2. You Won’t Feel Overwhelmed Forever
Beginning a new program, moving halfway across the country, figuring out my role as the first resident at my site, studying for boards, and tending to my mental and physical health . . . it was a lot. I remember attending a residency seminar entitled, “What Have I Gotten Myself Into”, where residents currently in their final semester of the program reflected on their first semester and assured us that even though it was going to get hectic, that we would make it through. On the other side of my first semester, about three things I am absolutely sure. First, I was 100% overwhelmed during the first few months of the semester. Second, I was not alone in feeling this way. Third, that feeling does not last forever.

For me, what helped get through the days where it felt like I had too much on my plate was to remember my why. Thinking about why I began on this journey in the first place, understanding how my current responsibilities fit into the bigger picture, and most importantly, taking a deep breath and giving my best effort.

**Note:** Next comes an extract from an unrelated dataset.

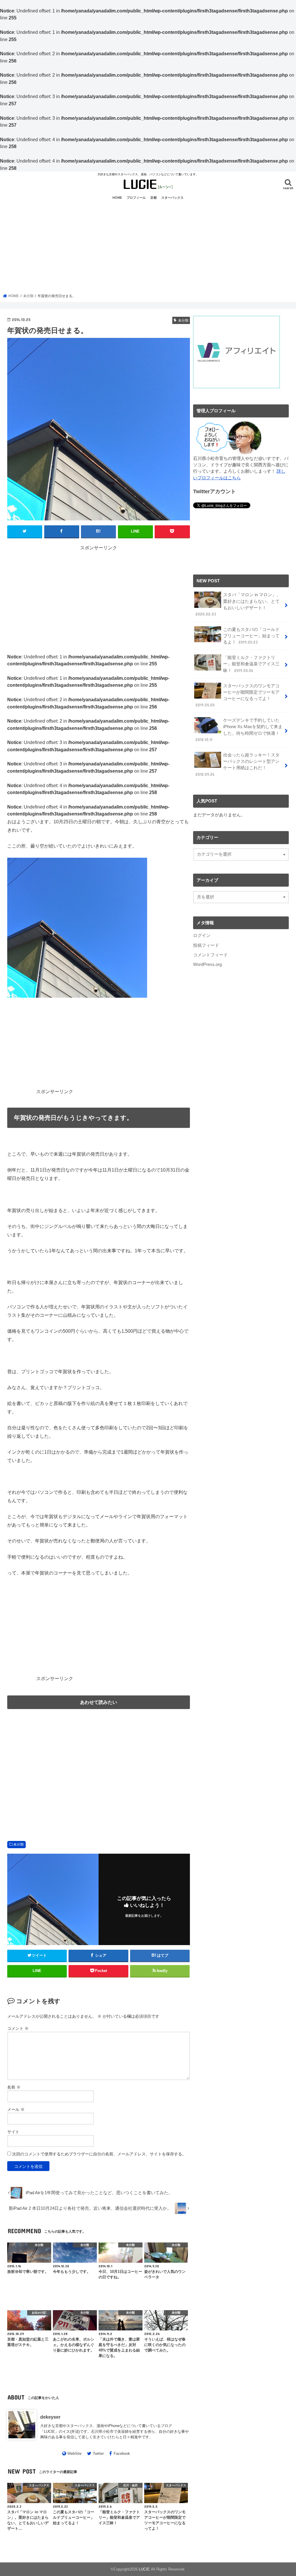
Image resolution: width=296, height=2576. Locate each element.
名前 (14, 2087)
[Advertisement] (148, 247)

3. Mistakes Are Going to Happen
I am no stranger to making mistakes, but over the course of this semester as I was beginning to come into my role as a new professional I, expectedly, made more than I was used to. I had to learn how to reframe my mistakes in a way that allows for growth rather than feelings of guilt and how to turn thoughts of “Why did I do that?” into, “How can I do better?” Mistakes are a part of the process of learning and I had to learn to be thankful for the new perspective I gained along the way, after all . . . perspective is everything!

4. How To Navigate The “In Between”
As an OTD resident although you are a registered and licensed therapist, you still occupy the role of a student and mentee. This semester taught me how to embrace the duality of the unique position that we as residents are in. I was faced with having to define my role as an OTD resident, especially because my site has never had one before, and learn to be confident and accepting of changes as I encountered them. Biggest takeaway: be confident in the path you’re walking and don’t be afraid to ask for help when you’re unsure of your next step!

5. No Two Residencies Are The Same
This lesson is rather short, sweet, and to the point. Even if you share the same area of practice with another resident, no two placements are alike. Things between residencies may be different, but yours is specific to you and your interests and THAT is what matters. Remember: comparison is the thief of joy.

6. The OTD Really is What You Make It
If you have ever met with me either via office hours or one-on-one, I always harp on this sentiment. This program is what you make it, it is YOUR experience, YOUR vision, and YOUR year. For many of us, there will never be another time in our professional career when our only goal is to observe and to learn as much as we can. It is so easy to get caught up in all of the stress and responsibility (I am by no means exempt from this), that we forget to seek out and enjoy the experiences that come along with this program. This semester challenged me to not only be more mindful and present but to truly stick to the goals I set for myself to make sure that I am taking full advantage of the opportunity in front of me.

As this semester, and year, come to an end I can’t help but look forward to all of the experiences and new knowledge that 2022 holds. More importantly, I can’t wait to share them all with you. Happy Holidays!